Outcome of Atezolizumab Plus Bevacizumab Combination Therapy in High-Risk Patients with Advanced Hepatocellular Carcinoma
- Author(s)
- Sang Youn Hwang; Hyun Young Woo; Jeong Heo; Hyung Jun Kim; Young Joo Park; Ki Youn Yi; Yu Rim Lee; Soo Young Park; Woo Jin Chung; Byoung Kuk Jang; Won Young Tak
- Keimyung Author(s)
- Jang, Byoung Kuk
- Department
- Dept. of Internal Medicine (내과학)
- Journal Title
- Cancers (Basel)
- Issued Date
- 2024
- Volume
- 16
- Issue
- 4
- Keyword
- atezolizumab; bevacizumab; hepatocellular carcinoma; radiation
- Abstract
- Real-world data regarding treatment with atezolizumab plus bevacizumab in high-risk patients with advanced HCC are lacking. In this multicenter retrospective cohort study, a total of 215 patients with advanced HCC received atezolizumab plus bevacizumab treatment at four tertiary hospitals. High-risk patients were those with grade Vp4 portal vein thrombus, bile duct invasion, or more than 50% liver infiltration. In total, 98 (45.6%) were the high-risk population, 186 (86.5%) were considered to be Child-Pugh class A, and 128 (59.5%) had previously received neoadjuvant or concomitant radiation treatment. Median overall survival (OS) was 11.25 months (95% CI, 9.50-13.10), and the median progression-free survival (PFS) was 8.00 months (95% CI, 6.82-9.18). In the high-risk population, the median OS was 10 months (95% CI, 8.19-11.82) and the median PFS was 6.50 months (95% CI, 3.93-9.08).
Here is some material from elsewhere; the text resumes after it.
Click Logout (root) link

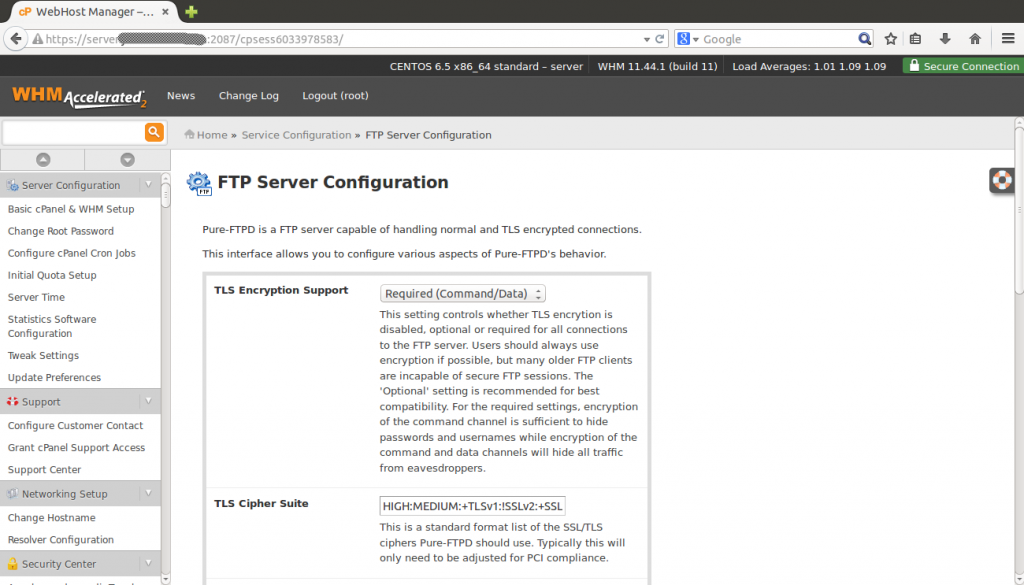pyautogui.click(x=335, y=96)
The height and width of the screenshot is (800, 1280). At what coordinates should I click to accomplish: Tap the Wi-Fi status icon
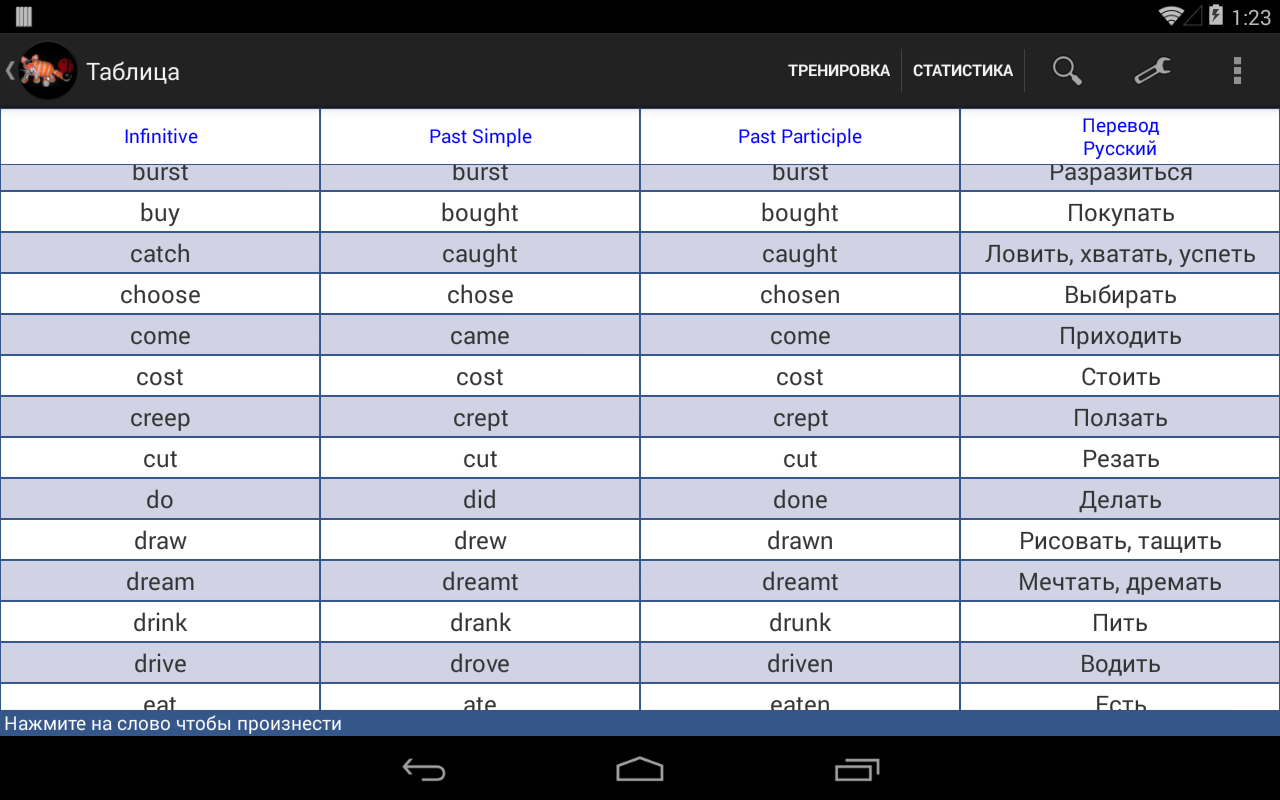pyautogui.click(x=1170, y=16)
In the high-risk population, multivariate analysis indicated that radiation therapy and lower ALBI grade were associated with better OS and PFS. A total of 177 (82.3%) patients experienced adverse events of any grade, the most common being proteinuria (23.7%). Atezolizumab plus bevacizumab treatment showed consistent efficacy and tolerability in both the total and high-risk population. Radiation therapy combined with atezolizumab plus bevacizumab treatment might be helpful to improve PFS and OS in high-risk populations.